[Start]

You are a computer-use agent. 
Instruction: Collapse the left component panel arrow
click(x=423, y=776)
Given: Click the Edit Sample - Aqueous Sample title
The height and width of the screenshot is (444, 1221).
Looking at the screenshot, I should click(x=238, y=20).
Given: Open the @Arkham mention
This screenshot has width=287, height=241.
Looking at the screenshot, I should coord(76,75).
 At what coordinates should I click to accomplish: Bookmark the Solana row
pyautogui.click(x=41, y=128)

[End]
[Start]

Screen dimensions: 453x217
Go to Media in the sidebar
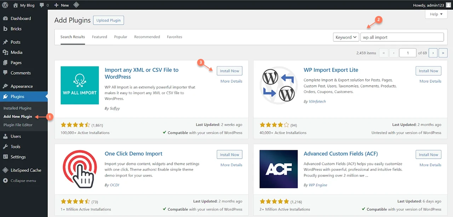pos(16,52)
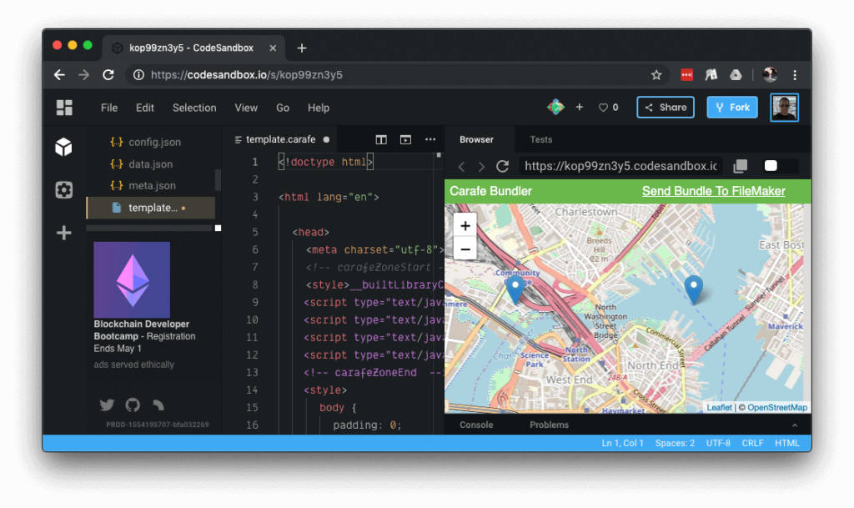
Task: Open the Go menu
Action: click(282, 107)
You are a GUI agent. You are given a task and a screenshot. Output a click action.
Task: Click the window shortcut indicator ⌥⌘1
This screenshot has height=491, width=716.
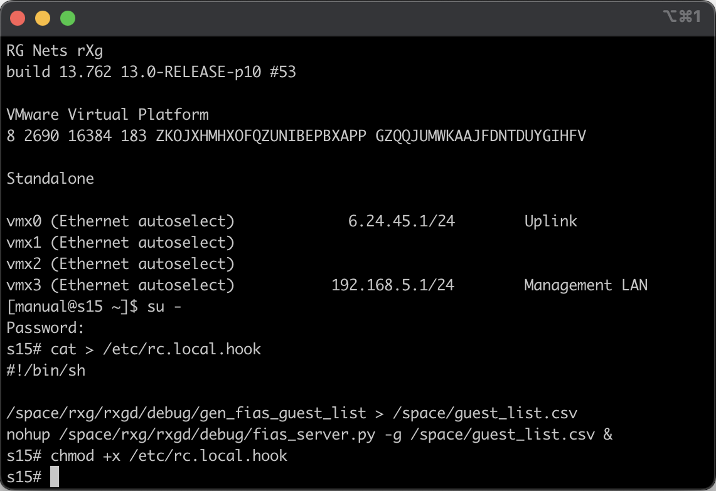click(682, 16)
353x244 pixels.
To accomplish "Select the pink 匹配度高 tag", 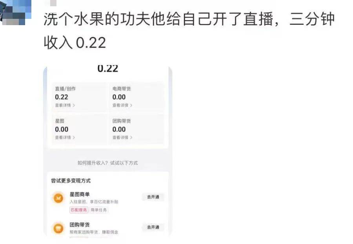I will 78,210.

[End]
[Start]

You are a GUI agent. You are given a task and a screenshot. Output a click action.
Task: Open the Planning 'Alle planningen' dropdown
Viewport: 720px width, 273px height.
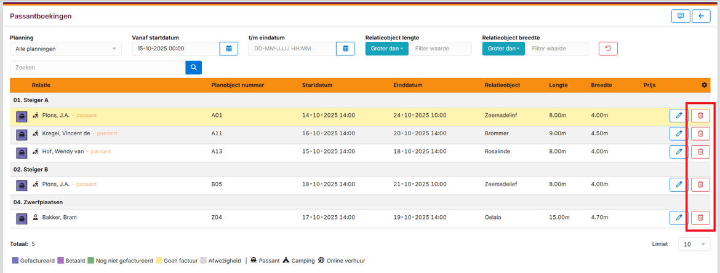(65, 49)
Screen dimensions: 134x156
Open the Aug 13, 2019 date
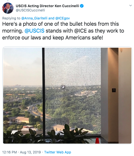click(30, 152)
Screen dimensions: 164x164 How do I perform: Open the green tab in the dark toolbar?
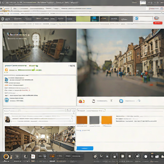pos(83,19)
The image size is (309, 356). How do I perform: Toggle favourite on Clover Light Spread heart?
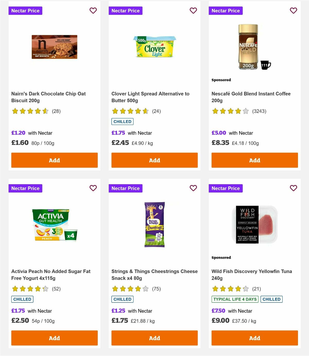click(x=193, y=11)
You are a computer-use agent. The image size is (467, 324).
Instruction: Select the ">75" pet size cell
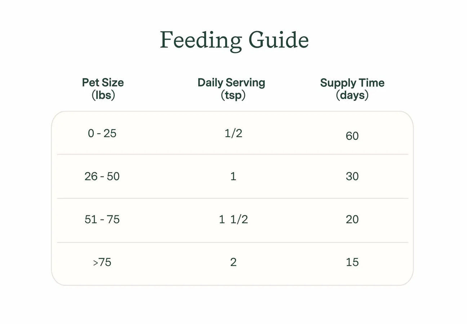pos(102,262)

[End]

Required task: Please rewrite the rows between the line holding "Given: Click the" and the line holding "pyautogui.click(x=41, y=128)", inclusive, changing "Given" to "Task" and leaving everything else unchanged. Give only those lines.

Answer:
Task: Click the Edit Sample - Aqueous Sample title
The height and width of the screenshot is (444, 1221).
Looking at the screenshot, I should click(x=238, y=20).
Task: Open the @Arkham mention
This screenshot has width=287, height=241.
Looking at the screenshot, I should coord(76,75).
 At what coordinates should I click to accomplish: Bookmark the Solana row
pyautogui.click(x=41, y=128)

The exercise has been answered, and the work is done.